
    And just so you know, I think your poems could benefit from using spell check and/or not ignoring the sentence fragment rule. If you spent more time actually READING the posts in this blog, you would realise it has nothing to do with what you assumed it did. Keep your arrogance and inability to read something by someone else without shitting all over it to your poems, please.

    Seven words no one has ever uttered (well, probably not – especially if this is a habit of yours) “Don't comment on blogs without READING them!” Makes more sense than “Existance arises because isn't implies is”, and doesn't rely on a spelling error.

    Tom, I'm sorry for taking up a comment space to blow up at this guy, I have to deal with arrogance from assholes all day, so amateurs like this one get me all fired up. Good to hear you're back on the ambulance, sorry to hear about the lack of good trauma for you! I'm sure there's an open fracture just around the corner for you to imobilise lol. Hope the leg gets better soon, and Privatised Ocupational Health sounds quite dodgy to me – but then, everything privatised in the NHS makes me nervous (ever since the cleaners). Sorry again for the reply to Andrew, take it easy!

  4. Bit off topic, but DSPD/non 24 hour s/w cycle? And no doc for 7 years? (And thinking that comment was wack, too?) Are you me, in an alternate universe? LOL

  5. Just reply to ur post about ur car. I had one car broken into and another I put my hands up to, I crashed, and yes it was my fault.regarding the one that was broken into, it was a old car, with loads of mileage, but I loved it. The insurance company decided it was a write off because of the age, but as with both cars, ur insuance goes up.

    So not only are these idiots taking ur pride and joy away, there are also making u pay for it too.

    I too work for the n.h.s, I work with the scottish blood transfusion, so I know the wages r crap. My ideal suituation is bring back nataniol service and for a 37 yr old, thats seem a bit extreme, because I was there first time around, but my grandfathers didnt mind it, and they were both gentlemen.

    Take care babes……….xxx

  6. never noticed that difference in spelling of exisitance/existence, they are simply variants, with an 'a' gets 7 million google hite, with an 'e' gets 95 million, i am from new zealand, my spelling may be phonetic and it may be a pronounciation differenceyour post is over aggressive, i am not buying what you are saying about your health

    tom is in trouble and he knows it and theres good data on the web about the bad health nurses have and i don't think ambulance drivers have less contagious exposure

    theres all sorts of wierd viruses around like stealth viruses, especially in schizophrenics and he sees more than his fair share

  7. It's handy you're not buying my health because I'm not selling it, it's the only fucking thing I have going for me, and as such I'm not too willing to part with it. I don't have to prove anything to you or anyone else, least of all my inability to sleep properly. I don't buy that you've come this far in life without learning the use of the full stop (also known as the period), that helps to break your long, long sentence into several, evenly lengthed sentences.(This is a new paragraph, its purpose in this case is to represent that a change in topic has been made). Tom is, I'm sure, well aware of all the consequences of his job, and doesn't need you to point them out. And if my response was over aggressive, turn that analysing eye inwards and look at your own – yours was incredibly condescending and just plain unwarranted.

    (Another paragraph, this time the topic is a reference to something you wrote. See? Being spoken to in a condescending fashion isn't very pleasant, is it?) And as for not believing me about my sleep problems, how about attributing my over aggressive attitude to sleep deprivation and indignation.

** Problem to work on **
Write out the stretch of the blog comments above from "5. Just reply" through "for it too.", word for word.

** Dataset **
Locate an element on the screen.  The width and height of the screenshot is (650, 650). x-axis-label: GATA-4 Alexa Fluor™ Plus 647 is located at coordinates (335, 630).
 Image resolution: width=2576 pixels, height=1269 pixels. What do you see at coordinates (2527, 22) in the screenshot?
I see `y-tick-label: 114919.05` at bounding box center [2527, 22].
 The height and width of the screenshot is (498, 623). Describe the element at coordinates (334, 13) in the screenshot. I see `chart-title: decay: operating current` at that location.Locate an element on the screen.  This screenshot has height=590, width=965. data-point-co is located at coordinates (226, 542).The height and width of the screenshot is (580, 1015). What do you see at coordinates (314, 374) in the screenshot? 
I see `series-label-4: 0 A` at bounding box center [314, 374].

** Solution to the exercise **
5. Just reply to ur post about ur car. I had one car broken into and another I put my hands up to, I crashed, and yes it was my fault.regarding the one that was broken into, it was a old car, with loads of mileage, but I loved it. The insurance company decided it was a write off because of the age, but as with both cars, ur insuance goes up.

    So not only are these idiots taking ur pride and joy away, there are also making u pay for it too.